_What to work on:_ Write out all of the data without omission, exactly as shown.

_Extracted material:_
Segment Open

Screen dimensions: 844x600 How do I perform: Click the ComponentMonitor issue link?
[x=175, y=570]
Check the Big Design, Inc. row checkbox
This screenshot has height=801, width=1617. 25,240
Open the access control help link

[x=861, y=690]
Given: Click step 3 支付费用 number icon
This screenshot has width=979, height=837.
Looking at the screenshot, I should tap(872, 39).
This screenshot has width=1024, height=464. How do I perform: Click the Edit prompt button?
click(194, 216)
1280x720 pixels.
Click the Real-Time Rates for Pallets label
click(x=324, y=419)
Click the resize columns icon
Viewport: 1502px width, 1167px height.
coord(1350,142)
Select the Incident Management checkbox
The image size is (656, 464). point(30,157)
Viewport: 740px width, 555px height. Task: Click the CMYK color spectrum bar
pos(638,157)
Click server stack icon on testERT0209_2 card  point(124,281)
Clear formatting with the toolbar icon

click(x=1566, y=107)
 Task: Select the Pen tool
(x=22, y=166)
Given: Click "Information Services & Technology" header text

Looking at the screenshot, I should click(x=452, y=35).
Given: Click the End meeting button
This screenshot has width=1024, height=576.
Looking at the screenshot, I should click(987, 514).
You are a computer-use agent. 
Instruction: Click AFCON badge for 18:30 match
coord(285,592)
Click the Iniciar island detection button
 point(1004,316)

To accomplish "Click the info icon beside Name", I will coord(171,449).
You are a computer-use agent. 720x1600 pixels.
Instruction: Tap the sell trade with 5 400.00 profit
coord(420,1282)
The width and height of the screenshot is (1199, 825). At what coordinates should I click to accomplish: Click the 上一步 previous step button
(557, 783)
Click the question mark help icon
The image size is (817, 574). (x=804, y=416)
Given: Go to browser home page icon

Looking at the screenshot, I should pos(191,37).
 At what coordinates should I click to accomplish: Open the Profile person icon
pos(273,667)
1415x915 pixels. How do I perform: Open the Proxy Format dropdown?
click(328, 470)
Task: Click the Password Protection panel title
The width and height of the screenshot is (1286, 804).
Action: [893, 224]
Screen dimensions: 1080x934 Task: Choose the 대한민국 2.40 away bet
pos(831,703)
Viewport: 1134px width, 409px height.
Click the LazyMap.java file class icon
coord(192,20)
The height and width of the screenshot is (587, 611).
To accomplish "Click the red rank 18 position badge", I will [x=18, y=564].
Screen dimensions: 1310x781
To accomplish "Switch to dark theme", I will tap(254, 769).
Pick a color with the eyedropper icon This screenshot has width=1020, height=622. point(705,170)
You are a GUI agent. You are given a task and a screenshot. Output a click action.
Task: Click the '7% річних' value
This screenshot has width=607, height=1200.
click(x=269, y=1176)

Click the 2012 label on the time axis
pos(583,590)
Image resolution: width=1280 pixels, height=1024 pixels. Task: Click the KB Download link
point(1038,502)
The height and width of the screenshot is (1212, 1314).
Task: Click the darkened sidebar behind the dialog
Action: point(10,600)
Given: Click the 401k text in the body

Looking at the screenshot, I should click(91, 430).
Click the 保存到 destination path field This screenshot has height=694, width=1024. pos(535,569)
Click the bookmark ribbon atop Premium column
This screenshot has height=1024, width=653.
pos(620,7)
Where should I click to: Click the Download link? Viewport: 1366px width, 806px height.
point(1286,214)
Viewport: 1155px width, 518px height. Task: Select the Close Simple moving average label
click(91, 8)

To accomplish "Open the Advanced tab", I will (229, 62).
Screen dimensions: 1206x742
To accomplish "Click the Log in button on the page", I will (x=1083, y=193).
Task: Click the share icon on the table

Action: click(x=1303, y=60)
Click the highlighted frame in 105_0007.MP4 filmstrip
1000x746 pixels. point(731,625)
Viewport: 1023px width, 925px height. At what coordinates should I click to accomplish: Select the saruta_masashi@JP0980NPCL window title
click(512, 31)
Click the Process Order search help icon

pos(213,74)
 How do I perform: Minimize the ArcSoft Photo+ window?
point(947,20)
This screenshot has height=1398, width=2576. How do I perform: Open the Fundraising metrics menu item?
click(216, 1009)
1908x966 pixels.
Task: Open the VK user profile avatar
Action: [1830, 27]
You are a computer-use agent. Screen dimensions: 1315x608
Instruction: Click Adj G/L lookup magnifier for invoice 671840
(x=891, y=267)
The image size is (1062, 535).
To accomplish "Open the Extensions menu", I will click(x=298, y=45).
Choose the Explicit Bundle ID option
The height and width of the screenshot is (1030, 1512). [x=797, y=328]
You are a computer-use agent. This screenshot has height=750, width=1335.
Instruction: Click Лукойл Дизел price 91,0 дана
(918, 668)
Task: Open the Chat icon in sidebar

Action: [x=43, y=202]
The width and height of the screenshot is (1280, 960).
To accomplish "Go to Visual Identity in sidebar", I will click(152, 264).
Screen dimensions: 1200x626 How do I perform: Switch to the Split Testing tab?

Segment Closed

_Task response:_
Screen dimensions: 844x600 How do I perform: Click the ComponentMonitor issue link?
[x=175, y=570]
Check the Big Design, Inc. row checkbox
This screenshot has height=801, width=1617. 25,240
Open the access control help link

[x=861, y=690]
Given: Click step 3 支付费用 number icon
This screenshot has width=979, height=837.
Looking at the screenshot, I should tap(872, 39).
This screenshot has width=1024, height=464. How do I perform: Click the Edit prompt button?
click(194, 216)
1280x720 pixels.
Click the Real-Time Rates for Pallets label
click(x=324, y=419)
Click the resize columns icon
Viewport: 1502px width, 1167px height.
coord(1350,142)
Select the Incident Management checkbox
The image size is (656, 464). point(30,157)
Viewport: 740px width, 555px height. Task: Click the CMYK color spectrum bar
pos(638,157)
Click server stack icon on testERT0209_2 card  point(124,281)
Clear formatting with the toolbar icon

click(x=1566, y=107)
 Task: Select the Pen tool
(x=22, y=166)
Given: Click "Information Services & Technology" header text

Looking at the screenshot, I should click(x=452, y=35).
Given: Click the End meeting button
This screenshot has width=1024, height=576.
Looking at the screenshot, I should click(987, 514).
You are a computer-use agent. 
Instruction: Click AFCON badge for 18:30 match
coord(285,592)
Click the Iniciar island detection button
 point(1004,316)

To accomplish "Click the info icon beside Name", I will coord(171,449).
You are a computer-use agent. 720x1600 pixels.
Instruction: Tap the sell trade with 5 400.00 profit
coord(420,1282)
The width and height of the screenshot is (1199, 825). At what coordinates should I click to accomplish: Click the 上一步 previous step button
(557, 783)
Click the question mark help icon
The image size is (817, 574). (x=804, y=416)
Given: Go to browser home page icon

Looking at the screenshot, I should pos(191,37).
 At what coordinates should I click to accomplish: Open the Profile person icon
pos(273,667)
1415x915 pixels. How do I perform: Open the Proxy Format dropdown?
click(328, 470)
Task: Click the Password Protection panel title
The width and height of the screenshot is (1286, 804).
Action: [893, 224]
Screen dimensions: 1080x934 Task: Choose the 대한민국 2.40 away bet
pos(831,703)
Viewport: 1134px width, 409px height.
Click the LazyMap.java file class icon
coord(192,20)
The height and width of the screenshot is (587, 611).
To accomplish "Click the red rank 18 position badge", I will [x=18, y=564].
Screen dimensions: 1310x781
To accomplish "Switch to dark theme", I will tap(254, 769).
Pick a color with the eyedropper icon This screenshot has width=1020, height=622. point(705,170)
You are a GUI agent. You are given a task and a screenshot. Output a click action.
Task: Click the '7% річних' value
This screenshot has width=607, height=1200.
click(x=269, y=1176)

Click the 2012 label on the time axis
pos(583,590)
Image resolution: width=1280 pixels, height=1024 pixels. Task: Click the KB Download link
point(1038,502)
The height and width of the screenshot is (1212, 1314).
Task: Click the darkened sidebar behind the dialog
Action: point(10,600)
Given: Click the 401k text in the body

Looking at the screenshot, I should click(91, 430).
Click the 保存到 destination path field This screenshot has height=694, width=1024. pos(535,569)
Click the bookmark ribbon atop Premium column
This screenshot has height=1024, width=653.
pos(620,7)
Where should I click to: Click the Download link? Viewport: 1366px width, 806px height.
point(1286,214)
Viewport: 1155px width, 518px height. Task: Select the Close Simple moving average label
click(91, 8)

To accomplish "Open the Advanced tab", I will (229, 62).
Screen dimensions: 1206x742
To accomplish "Click the Log in button on the page", I will (x=1083, y=193).
Task: Click the share icon on the table

Action: click(x=1303, y=60)
Click the highlighted frame in 105_0007.MP4 filmstrip
1000x746 pixels. point(731,625)
Viewport: 1023px width, 925px height. At what coordinates should I click to accomplish: Select the saruta_masashi@JP0980NPCL window title
click(512, 31)
Click the Process Order search help icon

pos(213,74)
 How do I perform: Minimize the ArcSoft Photo+ window?
point(947,20)
This screenshot has height=1398, width=2576. How do I perform: Open the Fundraising metrics menu item?
click(216, 1009)
1908x966 pixels.
Task: Open the VK user profile avatar
Action: [1830, 27]
You are a computer-use agent. Screen dimensions: 1315x608
Instruction: Click Adj G/L lookup magnifier for invoice 671840
(x=891, y=267)
The image size is (1062, 535).
To accomplish "Open the Extensions menu", I will click(x=298, y=45).
Choose the Explicit Bundle ID option
The height and width of the screenshot is (1030, 1512). [x=797, y=328]
You are a computer-use agent. This screenshot has height=750, width=1335.
Instruction: Click Лукойл Дизел price 91,0 дана
(918, 668)
Task: Open the Chat icon in sidebar

Action: [x=43, y=202]
The width and height of the screenshot is (1280, 960).
To accomplish "Go to Visual Identity in sidebar", I will click(152, 264).
Screen dimensions: 1200x626 How do I perform: Switch to the Split Testing tab?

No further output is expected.